▶ **Data supplied**
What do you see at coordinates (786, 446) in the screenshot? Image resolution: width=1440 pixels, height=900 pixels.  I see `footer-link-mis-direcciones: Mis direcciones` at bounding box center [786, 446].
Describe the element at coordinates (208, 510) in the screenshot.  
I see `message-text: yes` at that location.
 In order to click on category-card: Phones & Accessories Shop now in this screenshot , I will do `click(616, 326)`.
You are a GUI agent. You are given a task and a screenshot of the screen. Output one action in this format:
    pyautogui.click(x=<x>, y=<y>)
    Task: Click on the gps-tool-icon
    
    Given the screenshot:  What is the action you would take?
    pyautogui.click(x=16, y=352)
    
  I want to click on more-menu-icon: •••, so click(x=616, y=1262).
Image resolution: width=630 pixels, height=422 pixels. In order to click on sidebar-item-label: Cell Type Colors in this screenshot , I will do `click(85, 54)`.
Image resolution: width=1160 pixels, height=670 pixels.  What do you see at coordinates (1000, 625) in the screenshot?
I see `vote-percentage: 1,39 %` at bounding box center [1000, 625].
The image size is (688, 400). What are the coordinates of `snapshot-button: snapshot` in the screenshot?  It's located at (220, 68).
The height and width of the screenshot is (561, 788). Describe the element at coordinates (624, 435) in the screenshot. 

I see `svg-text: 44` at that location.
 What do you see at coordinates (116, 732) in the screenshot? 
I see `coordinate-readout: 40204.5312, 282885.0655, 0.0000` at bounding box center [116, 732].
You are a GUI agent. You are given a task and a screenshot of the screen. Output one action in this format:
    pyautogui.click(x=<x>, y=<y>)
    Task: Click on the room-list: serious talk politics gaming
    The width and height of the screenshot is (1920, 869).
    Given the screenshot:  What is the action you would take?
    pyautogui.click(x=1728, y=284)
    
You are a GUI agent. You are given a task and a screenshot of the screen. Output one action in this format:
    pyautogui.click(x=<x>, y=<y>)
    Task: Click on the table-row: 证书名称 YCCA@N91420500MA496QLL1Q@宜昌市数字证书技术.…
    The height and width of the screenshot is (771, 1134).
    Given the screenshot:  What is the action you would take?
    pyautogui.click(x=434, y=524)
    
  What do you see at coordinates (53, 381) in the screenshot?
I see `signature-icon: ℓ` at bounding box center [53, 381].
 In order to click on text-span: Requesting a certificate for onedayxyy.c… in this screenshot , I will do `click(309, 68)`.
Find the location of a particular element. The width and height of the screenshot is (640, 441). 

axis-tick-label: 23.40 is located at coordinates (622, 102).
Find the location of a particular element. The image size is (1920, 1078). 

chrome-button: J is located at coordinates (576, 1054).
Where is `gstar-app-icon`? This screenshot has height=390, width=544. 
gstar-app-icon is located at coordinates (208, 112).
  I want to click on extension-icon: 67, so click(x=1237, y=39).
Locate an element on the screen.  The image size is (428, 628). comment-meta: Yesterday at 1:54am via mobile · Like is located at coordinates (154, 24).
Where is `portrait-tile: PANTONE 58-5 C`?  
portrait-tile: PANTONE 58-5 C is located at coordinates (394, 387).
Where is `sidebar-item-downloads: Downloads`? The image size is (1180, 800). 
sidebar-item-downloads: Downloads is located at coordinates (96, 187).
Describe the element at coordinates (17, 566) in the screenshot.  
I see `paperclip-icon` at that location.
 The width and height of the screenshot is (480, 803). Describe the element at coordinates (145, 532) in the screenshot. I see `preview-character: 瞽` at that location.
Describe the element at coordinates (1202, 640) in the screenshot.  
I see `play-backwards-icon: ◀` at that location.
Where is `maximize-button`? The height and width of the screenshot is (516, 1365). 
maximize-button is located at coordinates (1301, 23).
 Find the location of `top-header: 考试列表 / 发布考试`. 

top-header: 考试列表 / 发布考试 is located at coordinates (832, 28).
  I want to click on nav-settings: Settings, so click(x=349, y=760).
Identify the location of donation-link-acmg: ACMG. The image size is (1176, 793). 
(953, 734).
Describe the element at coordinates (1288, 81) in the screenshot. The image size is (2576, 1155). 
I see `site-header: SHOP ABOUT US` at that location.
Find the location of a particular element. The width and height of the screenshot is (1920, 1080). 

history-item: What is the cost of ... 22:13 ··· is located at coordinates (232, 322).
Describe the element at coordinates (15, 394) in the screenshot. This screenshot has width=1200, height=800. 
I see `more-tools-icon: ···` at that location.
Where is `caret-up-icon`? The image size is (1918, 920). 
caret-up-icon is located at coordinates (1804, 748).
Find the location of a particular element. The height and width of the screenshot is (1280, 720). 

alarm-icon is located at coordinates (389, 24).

▶ **Your assignment**
Present every line of the material above as a numbered list, leaving out the blank lines.

▶ **Exercise solution**
1. What do you see at coordinates (786, 446) in the screenshot? Image resolution: width=1440 pixels, height=900 pixels.  I see `footer-link-mis-direcciones: Mis direcciones` at bounding box center [786, 446].
2. Describe the element at coordinates (208, 510) in the screenshot.  
3. I see `message-text: yes` at that location.
4.  In order to click on category-card: Phones & Accessories Shop now in this screenshot , I will do `click(616, 326)`.
5. You are a GUI agent. You are given a task and a screenshot of the screen. Output one action in this format:
6.     pyautogui.click(x=<x>, y=<y>)
7.     Task: Click on the gps-tool-icon
8.     Given the screenshot:  What is the action you would take?
9.     pyautogui.click(x=16, y=352)
10.   I want to click on more-menu-icon: •••, so click(x=616, y=1262).
11. Image resolution: width=630 pixels, height=422 pixels. In order to click on sidebar-item-label: Cell Type Colors in this screenshot , I will do `click(85, 54)`.
12. Image resolution: width=1160 pixels, height=670 pixels.  What do you see at coordinates (1000, 625) in the screenshot?
13. I see `vote-percentage: 1,39 %` at bounding box center [1000, 625].
14. The image size is (688, 400). What are the coordinates of `snapshot-button: snapshot` in the screenshot?  It's located at (220, 68).
15. The height and width of the screenshot is (561, 788). Describe the element at coordinates (624, 435) in the screenshot. 
16. I see `svg-text: 44` at that location.
17.  What do you see at coordinates (116, 732) in the screenshot? 
18. I see `coordinate-readout: 40204.5312, 282885.0655, 0.0000` at bounding box center [116, 732].
19. You are a GUI agent. You are given a task and a screenshot of the screen. Output one action in this format:
20.     pyautogui.click(x=<x>, y=<y>)
21.     Task: Click on the room-list: serious talk politics gaming
22.     The width and height of the screenshot is (1920, 869).
23.     Given the screenshot:  What is the action you would take?
24.     pyautogui.click(x=1728, y=284)
25. You are a GUI agent. You are given a task and a screenshot of the screen. Output one action in this format:
26.     pyautogui.click(x=<x>, y=<y>)
27.     Task: Click on the table-row: 证书名称 YCCA@N91420500MA496QLL1Q@宜昌市数字证书技术.…
28.     The height and width of the screenshot is (771, 1134).
29.     Given the screenshot:  What is the action you would take?
30.     pyautogui.click(x=434, y=524)
31.   What do you see at coordinates (53, 381) in the screenshot?
32. I see `signature-icon: ℓ` at bounding box center [53, 381].
33.  In order to click on text-span: Requesting a certificate for onedayxyy.c… in this screenshot , I will do `click(309, 68)`.
34. Find the location of a particular element. The width and height of the screenshot is (640, 441). 
35. axis-tick-label: 23.40 is located at coordinates (622, 102).
36. Find the location of a particular element. The image size is (1920, 1078). 
37. chrome-button: J is located at coordinates (576, 1054).
38. Where is `gstar-app-icon`? This screenshot has height=390, width=544. 
39. gstar-app-icon is located at coordinates (208, 112).
40.   I want to click on extension-icon: 67, so click(x=1237, y=39).
41. Locate an element on the screen.  The image size is (428, 628). comment-meta: Yesterday at 1:54am via mobile · Like is located at coordinates (154, 24).
42. Where is `portrait-tile: PANTONE 58-5 C`?  
43. portrait-tile: PANTONE 58-5 C is located at coordinates (394, 387).
44. Where is `sidebar-item-downloads: Downloads`? The image size is (1180, 800). 
45. sidebar-item-downloads: Downloads is located at coordinates (96, 187).
46. Describe the element at coordinates (17, 566) in the screenshot.  
47. I see `paperclip-icon` at that location.
48.  The width and height of the screenshot is (480, 803). Describe the element at coordinates (145, 532) in the screenshot. I see `preview-character: 瞽` at that location.
49. Describe the element at coordinates (1202, 640) in the screenshot.  
50. I see `play-backwards-icon: ◀` at that location.
51. Where is `maximize-button`? The height and width of the screenshot is (516, 1365). 
52. maximize-button is located at coordinates (1301, 23).
53.  Find the location of `top-header: 考试列表 / 发布考试`. 
54. top-header: 考试列表 / 发布考试 is located at coordinates (832, 28).
55.   I want to click on nav-settings: Settings, so click(x=349, y=760).
56. Identify the location of donation-link-acmg: ACMG. The image size is (1176, 793). 
57. (953, 734).
58. Describe the element at coordinates (1288, 81) in the screenshot. The image size is (2576, 1155). 
59. I see `site-header: SHOP ABOUT US` at that location.
60. Find the location of a particular element. The width and height of the screenshot is (1920, 1080). 
61. history-item: What is the cost of ... 22:13 ··· is located at coordinates (232, 322).
62. Describe the element at coordinates (15, 394) in the screenshot. This screenshot has width=1200, height=800. 
63. I see `more-tools-icon: ···` at that location.
64. Where is `caret-up-icon`? The image size is (1918, 920). 
65. caret-up-icon is located at coordinates (1804, 748).
66. Find the location of a particular element. The height and width of the screenshot is (1280, 720). 
67. alarm-icon is located at coordinates (389, 24).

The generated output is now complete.